NADH dehydrogenase [ubiquinone] 1 alpha subcomplex subunit 13 is an enzyme that in humans is encoded by the NDUFA13 gene. The NDUFA13 protein is a subunit of NADH dehydrogenase (ubiquinone), which is located in the mitochondrial inner membrane and is the largest of the five complexes of the electron transport chain.

== Structure ==
The NDUFA13 gene is located on the p arm of chromosome 19 in position 13.2 and spans 11,995 base pairs. The gene produces a 17 kDa protein composed of 144 amino acids. NDUFA13 is a subunit of the enzyme NADH dehydrogenase (ubiquinone), the largest of the respiratory complexes. The structure is L-shaped with a long, hydrophobic transmembrane domain and a hydrophilic domain for the peripheral arm that includes all the known redox centers and the NADH binding site. It has been noted that the N-terminal hydrophobic domain has the potential to be folded into an alpha helix spanning the inner mitochondrial membrane with a C-terminal hydrophilic domain interacting with globular subunits of Complex I. The highly conserved two-domain structure suggests that this feature is critical for the protein function and that the hydrophobic domain acts as an anchor for the NADH dehydrogenase (ubiquinone) complex at the inner mitochondrial membrane. NDUFA13 is one of about 31 hydrophobic subunits that form the transmembrane region of Complex I, but it is an accessory subunit that is believed not to be involved in catalysis. The predicted secondary structure is primarily alpha helix, but the carboxy-terminal half of the protein has high potential to adopt a coiled-coil form. The amino-terminal part contains a putative beta sheet rich in hydrophobic amino acids that may serve as mitochondrial import signal.

== Function ==
The human NDUFA13 gene codes for a subunit of Complex I of the respiratory chain, which transfers electrons from NADH to ubiquinone. NADH binds to Complex I and transfers two electrons to the isoalloxazine ring of the flavin mononucleotide (FMN) prosthetic arm to form FMNH_{2}. The electrons are transferred through a series of iron-sulfur (Fe-S) clusters in the prosthetic arm and finally to coenzyme Q10 (CoQ), which is reduced to ubiquinol (CoQH_{2}). The flow of electrons changes the redox state of the protein, resulting in a conformational change and pK shift of the ionizable side chain, which pumps four hydrogen ions out of the mitochondrial matrix.

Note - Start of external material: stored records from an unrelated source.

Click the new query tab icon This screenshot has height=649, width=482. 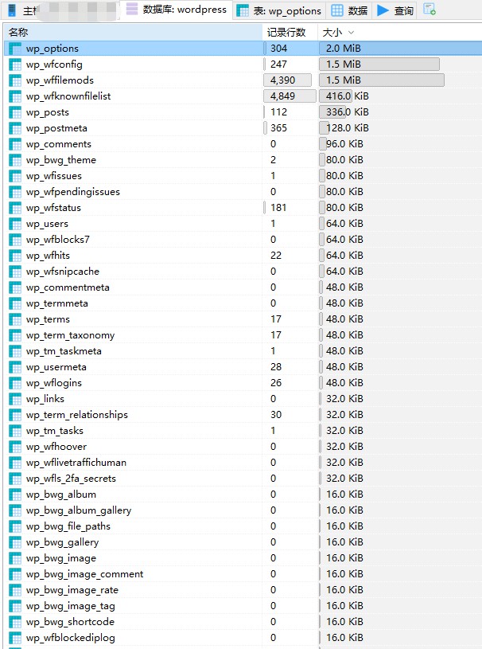pos(430,10)
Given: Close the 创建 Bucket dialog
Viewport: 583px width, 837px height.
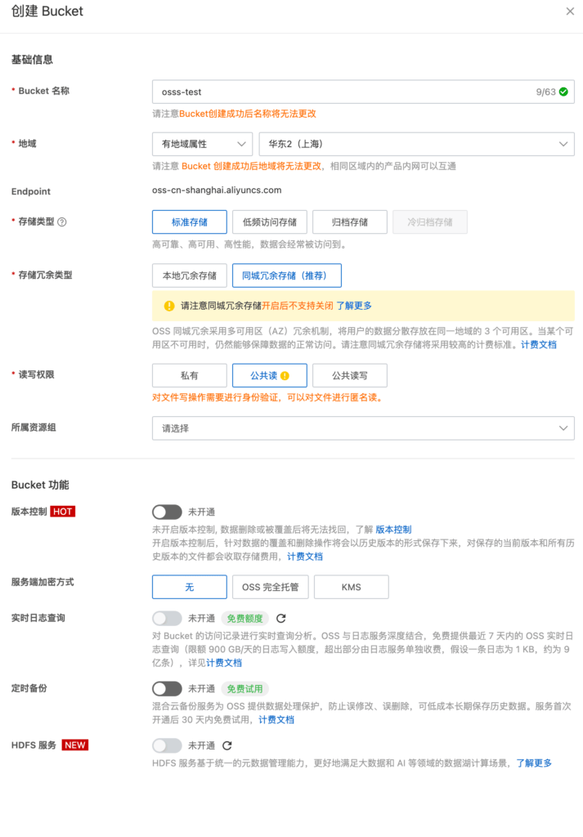Looking at the screenshot, I should click(570, 11).
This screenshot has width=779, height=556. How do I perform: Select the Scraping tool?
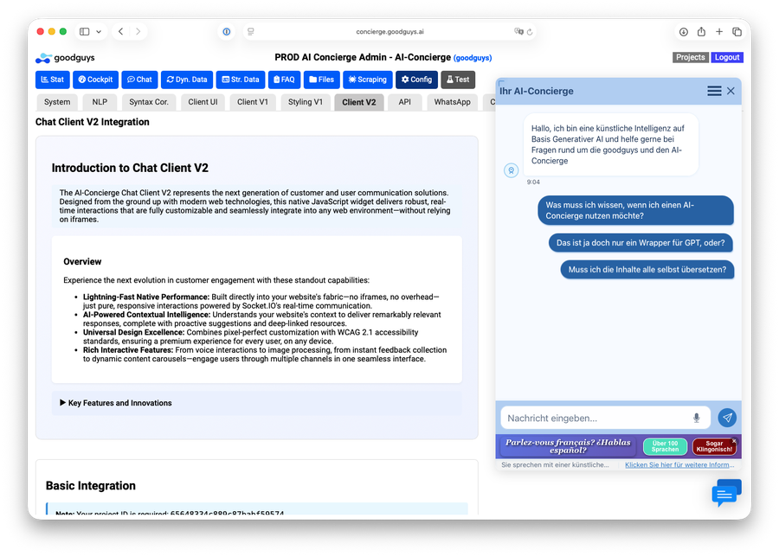click(x=367, y=80)
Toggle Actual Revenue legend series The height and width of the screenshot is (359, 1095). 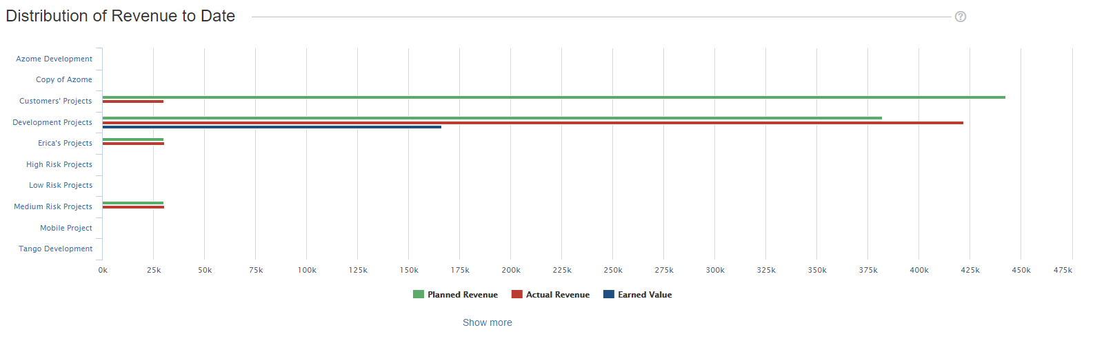point(557,295)
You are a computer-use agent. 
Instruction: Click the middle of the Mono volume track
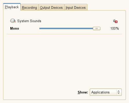coord(66,29)
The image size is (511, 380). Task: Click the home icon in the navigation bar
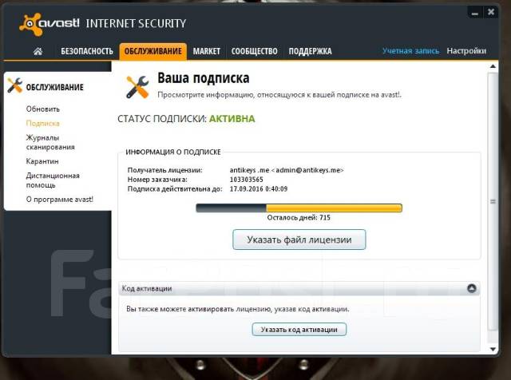coord(38,51)
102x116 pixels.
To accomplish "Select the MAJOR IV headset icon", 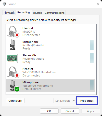I will click(x=13, y=32).
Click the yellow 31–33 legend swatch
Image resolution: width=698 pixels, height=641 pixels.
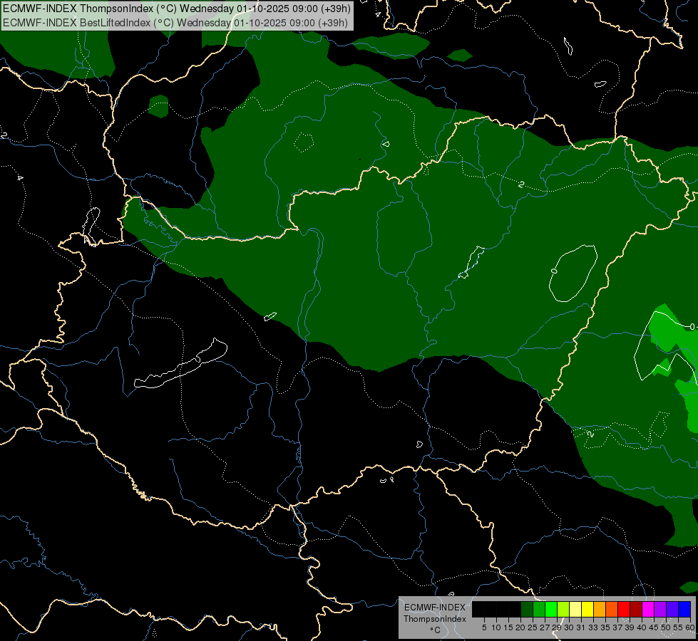[x=587, y=609]
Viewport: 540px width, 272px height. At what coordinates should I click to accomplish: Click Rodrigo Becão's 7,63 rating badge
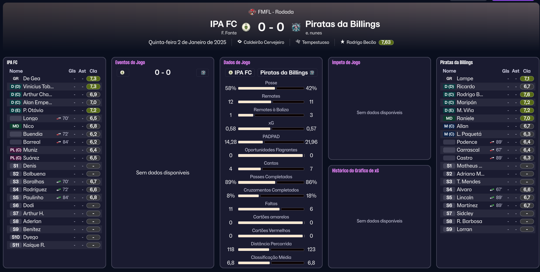coord(386,42)
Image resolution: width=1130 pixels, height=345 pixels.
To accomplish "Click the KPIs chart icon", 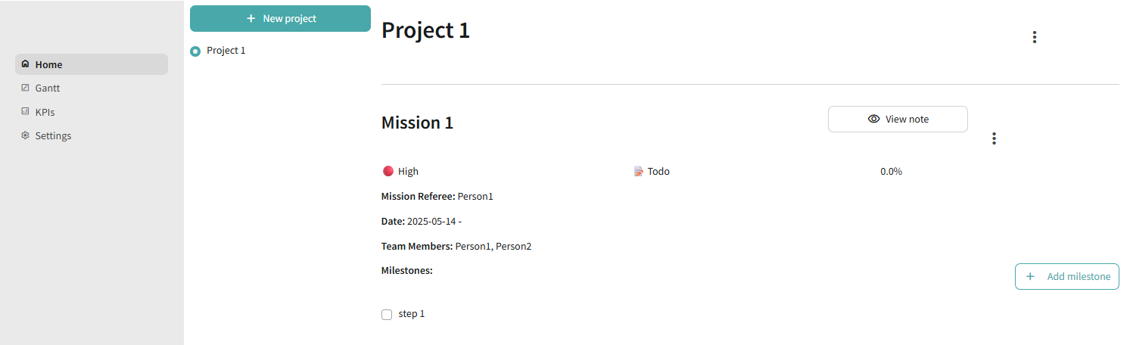I will [25, 112].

NDUFA13 has a homologous protein known as GRIM-19, a cell-death regulatory protein. It is involved in interferon/all-trans-retinoic acid (IFN/RA) induced cell death. This form of apoptotic activity is inhibited by interaction with viral IRF1. GRIM-19 prevents the transactivation of signal-transducer and activator of transcription 3 (STAT3) target genes but not other STAT family members.

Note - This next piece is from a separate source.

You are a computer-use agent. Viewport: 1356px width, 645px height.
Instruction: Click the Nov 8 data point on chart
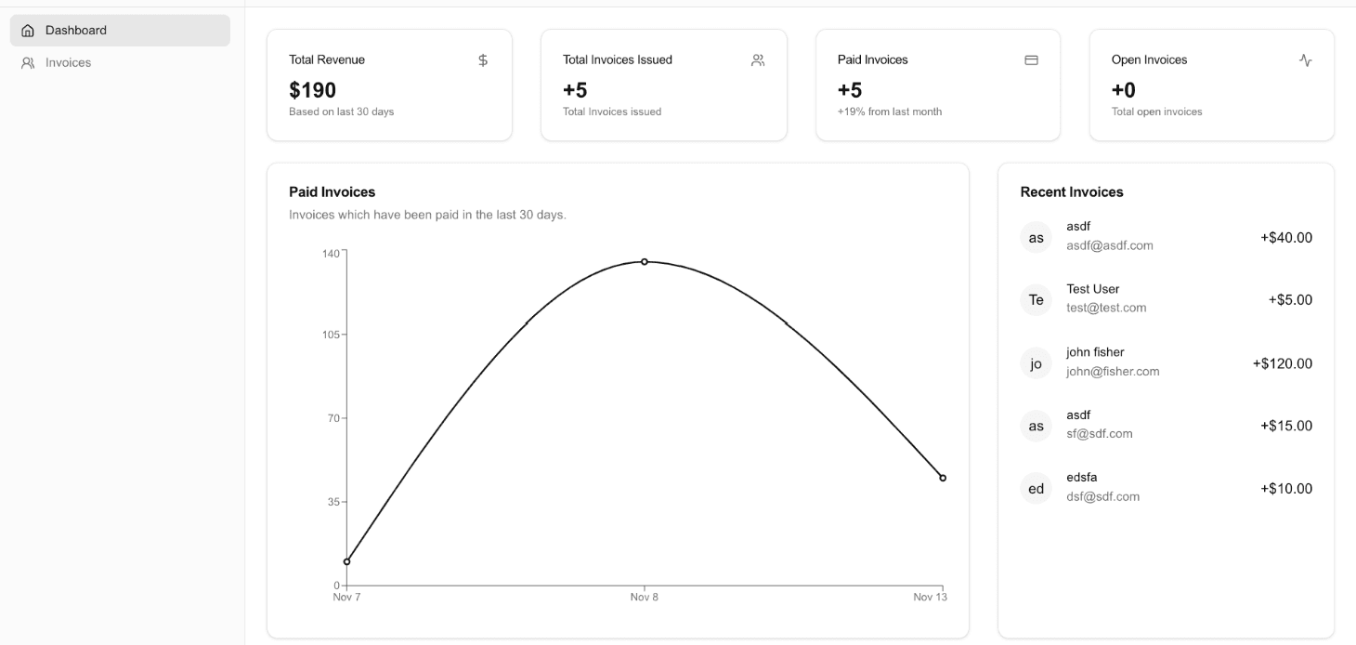click(645, 262)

== Clinical significance ==
The homologous protein to NDUFA13, GRIM-19, may play a role in Crohn's disease (CD), an inflammatory bowel disease (IBD) characterized by chronic inflammation of the intestinal epithelium. Its expression is decreased in the inflamed mucosa of patients with these diseases. Nucleotide-binding oligomerization domain-containing protein 2 (NOD2), also known as caspase recruitment domain-containing protein 15 (CARD15) or inflammatory bowel disease protein 1 (IBD1), functions as a mammalian cytosolic pathogen recognition molecule and plays an anti-bacterial role by limiting survival of intracellular invasive bacteria. GRIM-19 acts as a downstream anti-bacterial effector in CARD15-mediated innate mucosal responses by regulating intestinal epithelial cell responses to microbes. Following NOD2-mediated recognition of bacterial muramyl dipeptide, GRIM-19 is required for NF-κB activation, a key component in regulating the immune response to infection.

== Interactions ==

NDUFA13 has been shown to interact with STAT3.